El Comité contra la Desaparición Forzada solicita llevar el caso mexicano a la Asamblea General ante indicios de violencia sistemática y responsabilidad estatal.
Por Redacción / @Somoselmedio
Ciudad de México 2 de abril 2026.- El Comité de las Naciones Unidas contra la Desaparición Forzada (CED) solicitó formalmente al Secretario General de la ONU que remita la situación de las desapariciones forzadas en México a la Asamblea General de la ONU, en una medida excepcional que busca activar la atención y el respaldo internacional frente a una crisis que, según el organismo, presenta indicios de crímenes de lesa humanidad.
La decisión, adoptada conforme al artículo 34 de la Convención Internacional para la Protección de Todas las Personas contra las Desapariciones Forzadas, se basa en información que el Comité considera “fundada y verosímil”, la cual apunta a que en México se han cometido desapariciones forzadas de manera generalizada o sistemática en distintos momentos y regiones del país.
Aunque el procedimiento tiene un carácter preventivo —y no implica una investigación penal directa—, el señalamiento coloca el fenómeno en un nivel de gravedad internacional, al advertir que los patrones documentados cumplen con elementos que podrían encuadrarse dentro de los crímenes de lesa humanidad.
El Comité subrayó que su análisis se nutre de múltiples fuentes: información presentada por organizaciones de la sociedad civil, respuestas del Estado mexicano en 2025, así como datos recopilados desde 2012, incluyendo su visita oficial al país en 2021 y las acciones urgentes promovidas por víctimas y familiares.
En este contexto, el organismo reconoció que la llamada “guerra contra las drogas” ha contribuido a generar condiciones de violencia estructural.
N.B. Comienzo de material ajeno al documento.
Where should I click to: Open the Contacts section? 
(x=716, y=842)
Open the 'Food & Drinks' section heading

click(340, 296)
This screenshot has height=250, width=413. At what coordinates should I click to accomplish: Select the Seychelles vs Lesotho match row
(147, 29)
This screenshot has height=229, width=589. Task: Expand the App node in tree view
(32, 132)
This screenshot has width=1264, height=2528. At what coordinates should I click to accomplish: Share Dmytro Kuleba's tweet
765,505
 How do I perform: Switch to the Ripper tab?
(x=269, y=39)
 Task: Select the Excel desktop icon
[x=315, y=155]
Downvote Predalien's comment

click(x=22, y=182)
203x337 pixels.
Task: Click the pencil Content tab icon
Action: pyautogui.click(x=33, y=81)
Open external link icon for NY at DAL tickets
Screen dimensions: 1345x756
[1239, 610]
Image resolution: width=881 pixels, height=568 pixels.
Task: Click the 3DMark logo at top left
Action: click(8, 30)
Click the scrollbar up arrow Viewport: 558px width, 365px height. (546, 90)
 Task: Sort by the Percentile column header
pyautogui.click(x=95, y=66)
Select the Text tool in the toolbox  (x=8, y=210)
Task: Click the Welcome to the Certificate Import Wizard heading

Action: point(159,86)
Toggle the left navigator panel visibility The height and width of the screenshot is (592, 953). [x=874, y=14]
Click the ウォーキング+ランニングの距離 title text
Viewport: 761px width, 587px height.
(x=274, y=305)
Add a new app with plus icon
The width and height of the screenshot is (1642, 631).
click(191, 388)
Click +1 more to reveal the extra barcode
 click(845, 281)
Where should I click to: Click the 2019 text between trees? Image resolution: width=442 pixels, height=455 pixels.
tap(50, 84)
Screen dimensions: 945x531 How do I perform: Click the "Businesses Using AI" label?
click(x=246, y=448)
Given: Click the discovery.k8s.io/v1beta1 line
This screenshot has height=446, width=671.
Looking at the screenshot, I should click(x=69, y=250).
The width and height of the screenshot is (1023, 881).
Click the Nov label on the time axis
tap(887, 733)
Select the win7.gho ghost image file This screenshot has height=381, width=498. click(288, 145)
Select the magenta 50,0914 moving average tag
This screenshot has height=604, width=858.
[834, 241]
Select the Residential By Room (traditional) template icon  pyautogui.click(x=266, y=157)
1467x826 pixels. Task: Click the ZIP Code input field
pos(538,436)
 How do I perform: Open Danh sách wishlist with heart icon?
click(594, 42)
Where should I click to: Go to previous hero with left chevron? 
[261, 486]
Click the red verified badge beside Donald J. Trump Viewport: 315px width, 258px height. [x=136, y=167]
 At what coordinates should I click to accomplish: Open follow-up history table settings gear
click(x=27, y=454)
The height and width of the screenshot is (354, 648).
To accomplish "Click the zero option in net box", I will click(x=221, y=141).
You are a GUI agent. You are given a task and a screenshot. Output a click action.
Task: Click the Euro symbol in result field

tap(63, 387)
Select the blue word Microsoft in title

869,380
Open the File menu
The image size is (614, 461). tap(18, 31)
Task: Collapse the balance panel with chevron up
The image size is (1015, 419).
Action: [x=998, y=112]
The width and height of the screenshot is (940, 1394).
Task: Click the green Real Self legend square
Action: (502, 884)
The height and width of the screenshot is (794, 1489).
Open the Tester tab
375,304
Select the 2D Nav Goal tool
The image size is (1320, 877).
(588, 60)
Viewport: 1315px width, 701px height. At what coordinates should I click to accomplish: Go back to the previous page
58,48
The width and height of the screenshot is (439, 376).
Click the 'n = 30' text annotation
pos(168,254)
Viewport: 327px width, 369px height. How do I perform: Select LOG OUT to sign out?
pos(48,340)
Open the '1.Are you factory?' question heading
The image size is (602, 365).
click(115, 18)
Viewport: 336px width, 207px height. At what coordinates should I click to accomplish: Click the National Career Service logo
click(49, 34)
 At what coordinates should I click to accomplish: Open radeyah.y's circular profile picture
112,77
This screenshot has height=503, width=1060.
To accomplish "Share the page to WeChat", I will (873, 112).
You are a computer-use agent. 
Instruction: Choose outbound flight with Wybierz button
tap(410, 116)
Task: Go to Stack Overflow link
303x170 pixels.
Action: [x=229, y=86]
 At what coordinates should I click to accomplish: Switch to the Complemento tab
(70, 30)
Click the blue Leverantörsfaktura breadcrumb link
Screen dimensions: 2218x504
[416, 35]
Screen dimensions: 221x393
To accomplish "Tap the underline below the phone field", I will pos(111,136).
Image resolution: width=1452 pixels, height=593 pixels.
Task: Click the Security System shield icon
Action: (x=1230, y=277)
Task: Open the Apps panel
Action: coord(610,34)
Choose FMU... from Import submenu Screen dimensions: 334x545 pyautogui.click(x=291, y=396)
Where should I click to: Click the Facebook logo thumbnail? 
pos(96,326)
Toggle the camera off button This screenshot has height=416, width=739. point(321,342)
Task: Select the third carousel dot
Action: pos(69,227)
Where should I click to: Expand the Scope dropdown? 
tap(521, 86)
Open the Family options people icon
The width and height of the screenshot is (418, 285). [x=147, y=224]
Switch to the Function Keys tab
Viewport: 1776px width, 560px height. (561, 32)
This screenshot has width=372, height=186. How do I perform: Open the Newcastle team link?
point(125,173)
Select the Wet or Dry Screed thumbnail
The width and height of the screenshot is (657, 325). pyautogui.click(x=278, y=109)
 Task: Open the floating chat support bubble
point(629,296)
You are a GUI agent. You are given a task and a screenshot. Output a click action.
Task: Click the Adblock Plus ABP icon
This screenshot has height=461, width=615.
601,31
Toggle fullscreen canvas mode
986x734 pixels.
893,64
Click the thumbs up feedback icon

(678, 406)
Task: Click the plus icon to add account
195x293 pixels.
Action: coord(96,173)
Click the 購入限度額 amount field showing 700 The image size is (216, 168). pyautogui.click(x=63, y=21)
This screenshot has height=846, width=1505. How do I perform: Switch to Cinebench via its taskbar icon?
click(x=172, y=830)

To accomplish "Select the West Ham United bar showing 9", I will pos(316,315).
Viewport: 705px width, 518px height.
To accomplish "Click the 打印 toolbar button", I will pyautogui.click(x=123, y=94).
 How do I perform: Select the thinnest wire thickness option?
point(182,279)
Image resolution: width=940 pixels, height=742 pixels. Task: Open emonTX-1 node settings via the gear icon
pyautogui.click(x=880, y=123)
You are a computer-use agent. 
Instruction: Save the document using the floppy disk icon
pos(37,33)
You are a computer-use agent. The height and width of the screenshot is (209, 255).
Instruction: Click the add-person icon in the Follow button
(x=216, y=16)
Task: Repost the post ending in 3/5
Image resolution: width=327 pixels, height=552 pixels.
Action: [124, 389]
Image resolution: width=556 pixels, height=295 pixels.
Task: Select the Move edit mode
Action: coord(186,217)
Sin embargo, precisó que no encontró evidencia de una política estatal centralizada orientada a cometer desapariciones forzadas. Aun así, enfatizó que el derecho internacional no exige que estos crímenes se originen desde los más altos niveles de gobierno ni que ocurran en todo el territorio para ser considerados como tales.
“El derecho internacional no exige que los crímenes de lesa humanidad se produzcan en todo el país ni que se orquesten desde las más altas esferas del poder. Lo relevante es el carácter sistemático o generalizado de los ataques contra la población civil”, afirmó Juan Albán-Alencastro.
Frente a la postura del Estado mexicano, que atribuye la mayoría de las desapariciones a grupos del crimen organizado, el Comité advirtió que existen casos documentados con indicios de participación directa de agentes públicos o de su aquiescencia, lo que configura responsabilidad estatal bajo estándares internacionales.
Además, recordó que tanto la Convención como el Estatuto de Roma contemplan que estos crímenes pueden ser cometidos también por organizaciones no estatales, siempre que formen parte de ataques sistemáticos contra la población civil.
En términos de magnitud, el Comité alertó que, aunque el Registro Nacional de Personas Desaparecidas no distingue con claridad los casos de desaparición forzada, las cifras disponibles evidencian una crisis de gran escala. Señaló el hallazgo de más de 4,500 fosas clandestinas, con al menos 6,200 cuerpos y miles de restos humanos, además de aproximadamente 72 mil personas no identificadas.
A pesar de las medidas implementadas tras la visita del Comité en 2021, el organismo concluyó que no existe una mejora sustancial en la situación. Por el contrario, advirtió que las instituciones mexicanas permanecen rebasadas por la magnitud del problema, lo que evidencia la necesidad de transformaciones estructurales.
Ante este escenario, el CED solicitó a la Asamblea General considerar mecanismos de cooperación internacional que incluyan asistencia técnica, apoyo financiero y acompañamiento especializado en tareas de búsqueda, identificación forense e investigación de redes de complicidad entre autoridades y crimen organizado.
Asimismo, planteó la urgencia de establecer mecanismos efectivos para garantizar el derecho a la verdad, la protección de familias buscadoras y la seguridad de organizaciones que documentan la crisis.